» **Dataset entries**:
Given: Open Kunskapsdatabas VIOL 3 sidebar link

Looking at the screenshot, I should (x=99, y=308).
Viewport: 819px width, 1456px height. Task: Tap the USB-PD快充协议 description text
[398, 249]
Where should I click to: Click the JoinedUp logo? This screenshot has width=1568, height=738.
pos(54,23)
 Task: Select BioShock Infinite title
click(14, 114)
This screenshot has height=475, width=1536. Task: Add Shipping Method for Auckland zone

» **STATED TASK**: Reproduce every line of the data above without changing anything.

» **OUTPUT**:
Given: Open Kunskapsdatabas VIOL 3 sidebar link

Looking at the screenshot, I should (x=99, y=308).
Viewport: 819px width, 1456px height. Task: Tap the USB-PD快充协议 description text
[398, 249]
Where should I click to: Click the JoinedUp logo? This screenshot has width=1568, height=738.
pos(54,23)
 Task: Select BioShock Infinite title
click(14, 114)
This screenshot has height=475, width=1536. Task: Add Shipping Method for Auckland zone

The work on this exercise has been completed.